(begin)

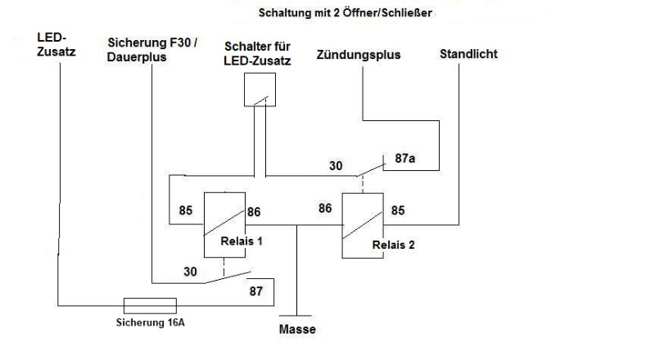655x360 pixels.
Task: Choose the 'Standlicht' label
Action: [468, 54]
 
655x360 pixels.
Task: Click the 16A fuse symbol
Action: [148, 305]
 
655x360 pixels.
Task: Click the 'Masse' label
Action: [296, 330]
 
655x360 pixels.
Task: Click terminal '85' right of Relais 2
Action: [400, 209]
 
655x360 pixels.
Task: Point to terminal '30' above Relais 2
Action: [337, 165]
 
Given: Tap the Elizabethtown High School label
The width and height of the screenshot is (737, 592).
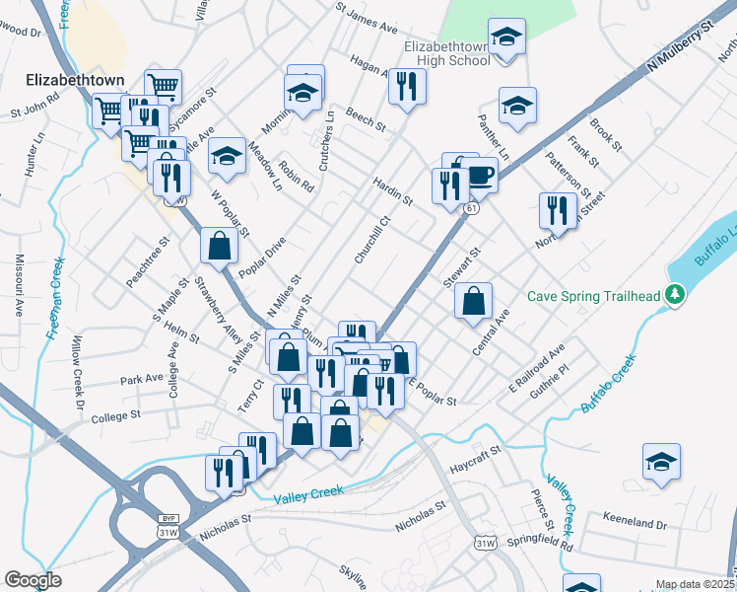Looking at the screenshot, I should coord(446,53).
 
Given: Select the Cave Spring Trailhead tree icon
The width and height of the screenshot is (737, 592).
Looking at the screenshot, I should coord(675,294).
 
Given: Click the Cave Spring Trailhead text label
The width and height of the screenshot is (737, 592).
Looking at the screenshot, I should coord(592,295).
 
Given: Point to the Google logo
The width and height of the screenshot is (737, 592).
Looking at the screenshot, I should coord(33,580).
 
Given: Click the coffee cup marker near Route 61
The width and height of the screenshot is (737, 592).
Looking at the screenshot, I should coord(480,174).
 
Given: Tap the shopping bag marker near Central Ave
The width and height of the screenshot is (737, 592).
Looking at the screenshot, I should coord(474,300).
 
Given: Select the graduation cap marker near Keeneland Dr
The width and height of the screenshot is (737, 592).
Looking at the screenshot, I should coord(661,461).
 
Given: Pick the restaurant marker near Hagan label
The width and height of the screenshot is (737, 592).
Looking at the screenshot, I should coord(407,86).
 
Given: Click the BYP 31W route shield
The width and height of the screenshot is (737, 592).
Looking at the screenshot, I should coord(168,526).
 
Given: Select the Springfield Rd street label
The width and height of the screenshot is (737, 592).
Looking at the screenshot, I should coord(539,544).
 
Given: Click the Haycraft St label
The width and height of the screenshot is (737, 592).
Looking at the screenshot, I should coord(475,454).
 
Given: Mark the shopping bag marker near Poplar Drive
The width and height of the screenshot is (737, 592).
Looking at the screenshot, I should coord(219,247).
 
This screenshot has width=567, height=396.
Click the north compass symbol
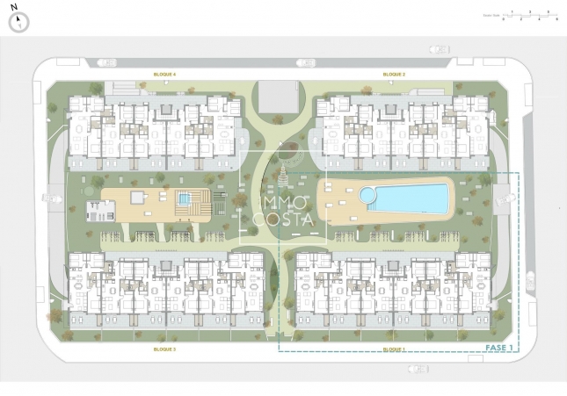click(18, 22)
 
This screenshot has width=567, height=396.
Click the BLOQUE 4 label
click(164, 75)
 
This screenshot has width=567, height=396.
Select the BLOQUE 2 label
click(394, 75)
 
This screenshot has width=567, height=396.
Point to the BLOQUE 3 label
click(164, 349)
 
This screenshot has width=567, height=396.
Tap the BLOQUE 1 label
click(394, 349)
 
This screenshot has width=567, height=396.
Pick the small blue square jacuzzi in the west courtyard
click(184, 199)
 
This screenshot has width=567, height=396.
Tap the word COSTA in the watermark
click(283, 219)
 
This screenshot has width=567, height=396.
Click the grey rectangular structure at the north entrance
click(279, 96)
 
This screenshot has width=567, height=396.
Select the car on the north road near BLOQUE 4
click(105, 61)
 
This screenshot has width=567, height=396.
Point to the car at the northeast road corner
click(438, 50)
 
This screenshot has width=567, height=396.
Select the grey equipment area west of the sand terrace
click(100, 210)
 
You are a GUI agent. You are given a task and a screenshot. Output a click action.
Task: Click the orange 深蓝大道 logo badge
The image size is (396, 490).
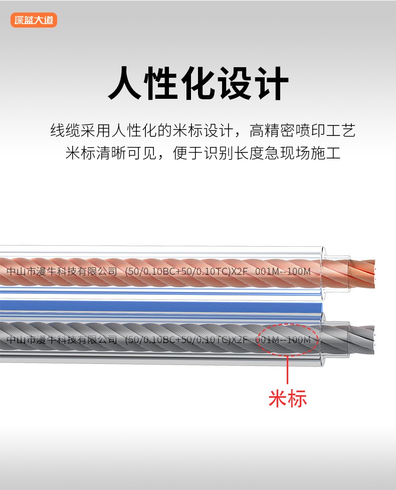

(end)

* **Directive**
Starting at the line containing "Given: Tap the Elizabethtown" and ending at the line containing "click(164, 349)", rewrite that stretch of the material with "shopping bag" swapped for "tote bag" and nothing else altered. Omit the pictures.

* **Full output**
Given: Tap the Elizabethtown High School label
The width and height of the screenshot is (737, 592).
Looking at the screenshot, I should coord(446,53).
 
Given: Select the Cave Spring Trailhead tree icon
The width and height of the screenshot is (737, 592).
Looking at the screenshot, I should coord(675,294).
 
Given: Click the Cave Spring Trailhead text label
The width and height of the screenshot is (737, 592).
Looking at the screenshot, I should coord(592,295).
 
Given: Point to the Google logo
The width and height of the screenshot is (737, 592).
Looking at the screenshot, I should coord(33,580).
 
Given: Click the coffee cup marker near Route 61
The width and height of the screenshot is (737, 592).
Looking at the screenshot, I should coord(480,174).
 
Given: Tap the tote bag marker near Central Ave
The width and height of the screenshot is (737, 592).
Looking at the screenshot, I should coord(474,300).
 
Given: Select the graduation cap marker near Keeneland Dr
The width and height of the screenshot is (737, 592).
Looking at the screenshot, I should coord(661,461).
 
Given: Pick the restaurant marker near Hagan label
The width and height of the screenshot is (737, 592).
Looking at the screenshot, I should coord(407,86).
 
Given: Click the BYP 31W route shield
The width and height of the screenshot is (737, 592).
Looking at the screenshot, I should coord(168,526).
 
Given: Select the Springfield Rd street label
The width and height of the screenshot is (737, 592).
Looking at the screenshot, I should coord(539,544).
 
Given: Click the Haycraft St label
The width and height of the screenshot is (737, 592).
Looking at the screenshot, I should coord(475,454).
 
Given: Mark the tote bag marker near Poplar Drive
The width and height of the screenshot is (737, 592).
Looking at the screenshot, I should coord(219,247).
 
This screenshot has width=567, height=396.
Click the north compass symbol
click(18, 22)
 
This screenshot has width=567, height=396.
Click the BLOQUE 4 label
click(164, 75)
 
This screenshot has width=567, height=396.
Select the BLOQUE 2 label
click(394, 75)
 
This screenshot has width=567, height=396.
Point to the BLOQUE 3 label
click(164, 349)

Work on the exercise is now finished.